Comms Alliance releases discussion paper for NBN telephony.

Industry group the Communications Alliance is inviting comment on an aspect of Australia's NBN that often gets second billing next to high-speed Internet connectivity - namely telephony services.

Modelled on CommsAlliance's NBN Reference Model, the industry group has released a document that sets out proposed definitions for wholesale telephony service for providers on the Australia's planned fibre to the premises (FTTP) network.

While the new FTTP network represents a shift from older, copper-based connectivity, NBN Co has stated that support for legacy telephony services is being considered for it during the transition to full voice over Internet Protocol (VoIP) services.

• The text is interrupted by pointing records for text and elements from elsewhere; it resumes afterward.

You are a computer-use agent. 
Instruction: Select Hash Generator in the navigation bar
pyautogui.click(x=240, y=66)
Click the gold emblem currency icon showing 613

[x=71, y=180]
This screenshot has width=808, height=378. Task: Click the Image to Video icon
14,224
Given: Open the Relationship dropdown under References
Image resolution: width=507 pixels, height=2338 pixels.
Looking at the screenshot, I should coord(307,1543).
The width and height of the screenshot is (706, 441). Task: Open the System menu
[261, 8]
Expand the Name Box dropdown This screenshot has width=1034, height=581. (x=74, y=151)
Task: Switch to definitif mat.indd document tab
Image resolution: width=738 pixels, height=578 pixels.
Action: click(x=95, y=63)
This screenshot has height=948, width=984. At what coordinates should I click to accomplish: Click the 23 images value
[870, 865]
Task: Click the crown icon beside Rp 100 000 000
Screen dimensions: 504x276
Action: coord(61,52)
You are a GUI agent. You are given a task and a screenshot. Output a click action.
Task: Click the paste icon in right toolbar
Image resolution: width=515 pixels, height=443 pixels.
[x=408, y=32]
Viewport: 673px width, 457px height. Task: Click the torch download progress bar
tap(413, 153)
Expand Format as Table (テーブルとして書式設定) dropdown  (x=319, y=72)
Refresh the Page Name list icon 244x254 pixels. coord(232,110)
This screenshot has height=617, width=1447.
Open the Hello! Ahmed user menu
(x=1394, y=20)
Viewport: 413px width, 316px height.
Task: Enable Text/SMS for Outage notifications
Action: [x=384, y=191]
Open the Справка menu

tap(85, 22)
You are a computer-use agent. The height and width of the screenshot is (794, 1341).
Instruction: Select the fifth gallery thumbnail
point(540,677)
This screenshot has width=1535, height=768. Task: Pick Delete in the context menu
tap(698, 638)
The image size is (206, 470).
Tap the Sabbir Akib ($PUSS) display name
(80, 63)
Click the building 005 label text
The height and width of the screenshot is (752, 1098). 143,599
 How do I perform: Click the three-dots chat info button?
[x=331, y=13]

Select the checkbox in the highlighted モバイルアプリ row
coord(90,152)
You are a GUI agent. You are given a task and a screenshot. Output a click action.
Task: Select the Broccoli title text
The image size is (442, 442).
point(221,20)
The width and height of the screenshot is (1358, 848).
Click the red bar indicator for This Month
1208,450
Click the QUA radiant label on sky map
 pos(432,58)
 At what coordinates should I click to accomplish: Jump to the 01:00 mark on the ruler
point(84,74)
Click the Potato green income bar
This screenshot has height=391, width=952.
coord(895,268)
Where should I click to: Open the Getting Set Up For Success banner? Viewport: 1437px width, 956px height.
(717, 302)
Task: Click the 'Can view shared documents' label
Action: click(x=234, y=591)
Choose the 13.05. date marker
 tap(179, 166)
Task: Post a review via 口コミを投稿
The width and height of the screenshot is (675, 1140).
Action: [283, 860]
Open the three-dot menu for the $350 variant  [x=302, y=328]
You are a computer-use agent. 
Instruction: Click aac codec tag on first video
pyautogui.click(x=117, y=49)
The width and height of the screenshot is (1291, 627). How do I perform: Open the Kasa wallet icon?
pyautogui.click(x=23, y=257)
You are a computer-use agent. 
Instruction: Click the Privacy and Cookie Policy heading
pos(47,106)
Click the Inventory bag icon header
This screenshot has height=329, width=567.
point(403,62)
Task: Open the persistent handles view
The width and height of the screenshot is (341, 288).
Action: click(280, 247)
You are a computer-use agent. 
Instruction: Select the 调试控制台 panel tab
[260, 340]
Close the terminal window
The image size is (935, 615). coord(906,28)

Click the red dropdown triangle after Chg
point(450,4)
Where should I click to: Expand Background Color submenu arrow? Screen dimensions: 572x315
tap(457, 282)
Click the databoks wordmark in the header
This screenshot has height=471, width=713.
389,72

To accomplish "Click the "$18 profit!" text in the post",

This will be achieved through the use of Analogue Telephone/Terminal Adapters (ATAs) that are integrated in the Optical Network Terminator (ONT) installed at customers' premises. ATAs allow customers to connect existing telephones to the VoIP service running over NBN, which itself will provide the capability mainly through the Session Initiation Protocol (SIP) standard, but also the H.248 Real Time Protocol (RTP) one.

Using ATAs can provide a greater range of services than is available today, depending on retail providers' commercial offerings, but the document recognises that they are limited compared to full VoIP SIP devices connected directly to the network via Ethernet.

For instance, existing phone handsets do not support wideband and full-band codecs for an expanded audio range, with stereo and multi-channel capabilities. Instead, they are limited to voice the frequency range of 300 to 3,400Hz.

Integrating ATAs into ONTs is seen by the NBN Co as migratory step towards full VoIP telephony service.

However some providers such as Optus and Symbio Networks oppose the inclusion of ATAs for legacy phone service support, as they expect it would bump up capital and operational and capital expenditure and more generally go against the minimalist approach publicised widely by NBN Co.

Dr Leith Campbell, principal consultant at analyst firm Ovum disagrees. Campbell says ATAs are necessary.

"If the NBN is to fully replace today's customer access network, then standard telephony must be supported, for all those people who just want to plug their phone into a new socket," Campbell told iTnews.

According to Campbell, this means that the NBN's optical termination unit must include an ATA and the NBN must provide the necessary protocols and management interfaces to support telephony. 

He also says that a "bare-bones" telephony service will probably not be sufficient, as in addition to fax machines, there are many specialist terminal devices that make use of today's telephone network. 

"There will be important choices to be made by the NBN of what features it will eventually support," Campbell said.

According to the CA document, other existing PSTN features that may live on with the NBN are faxing, payphones and ISDN - the latter through emulation, as well as dial-up modem service for EFTPOS, security alarms and SMS on Fixed.

The draft paper on the proposed NBN phone service is available at the Communications Alliance website [PDF] format and the public comment period closes at 5pm AEST, Friday June 25.